## TAREFA PROPOSTA
Pode copiar sem alterações as linhas dos registros abaixo, da linha com "Task: Select 3Y range on net buying chart" até a linha com "Action: pyautogui.click(x=943, y=63)", incluindo as duas?

## DADOS FORNECIDOS
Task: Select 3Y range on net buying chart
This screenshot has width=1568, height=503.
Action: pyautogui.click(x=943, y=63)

--

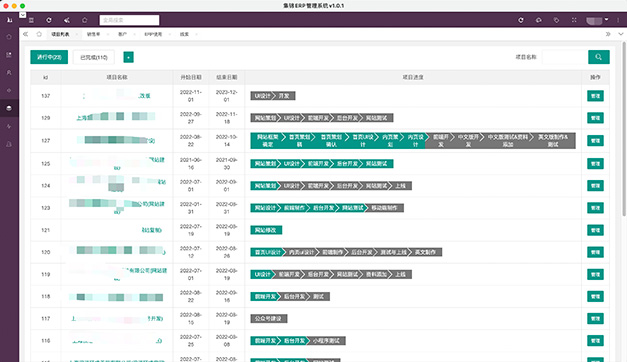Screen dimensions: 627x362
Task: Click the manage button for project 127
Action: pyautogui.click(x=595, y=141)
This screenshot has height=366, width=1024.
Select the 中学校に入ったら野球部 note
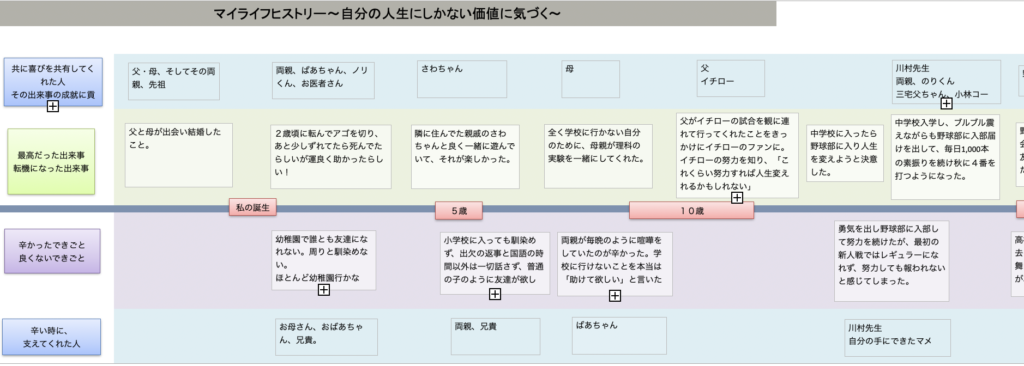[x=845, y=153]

--

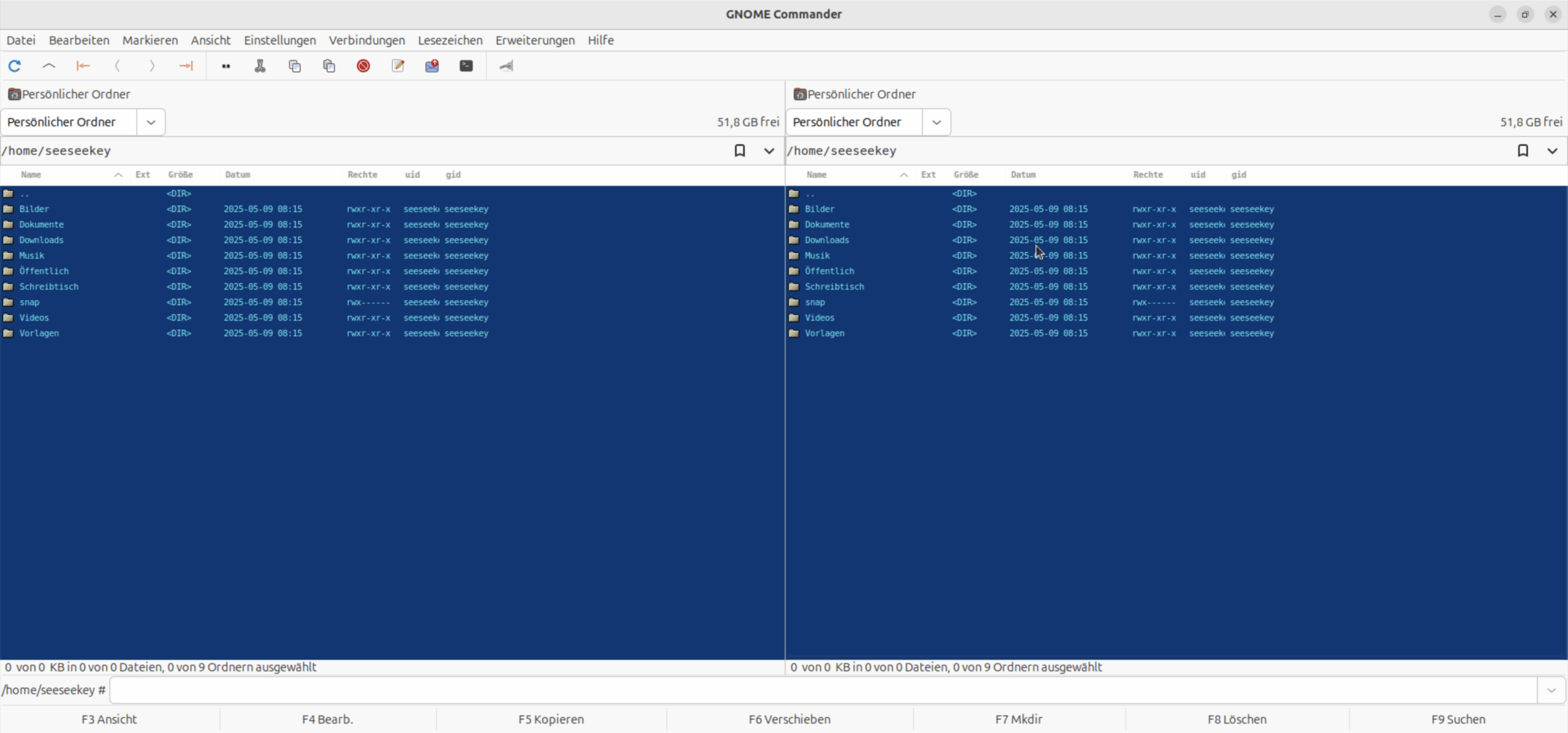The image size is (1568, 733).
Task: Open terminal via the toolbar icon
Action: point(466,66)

## RESOLUÇÃO DO PROBLEMA
Task: Select 3Y range on net buying chart
This screenshot has width=1568, height=503.
Action: pyautogui.click(x=943, y=63)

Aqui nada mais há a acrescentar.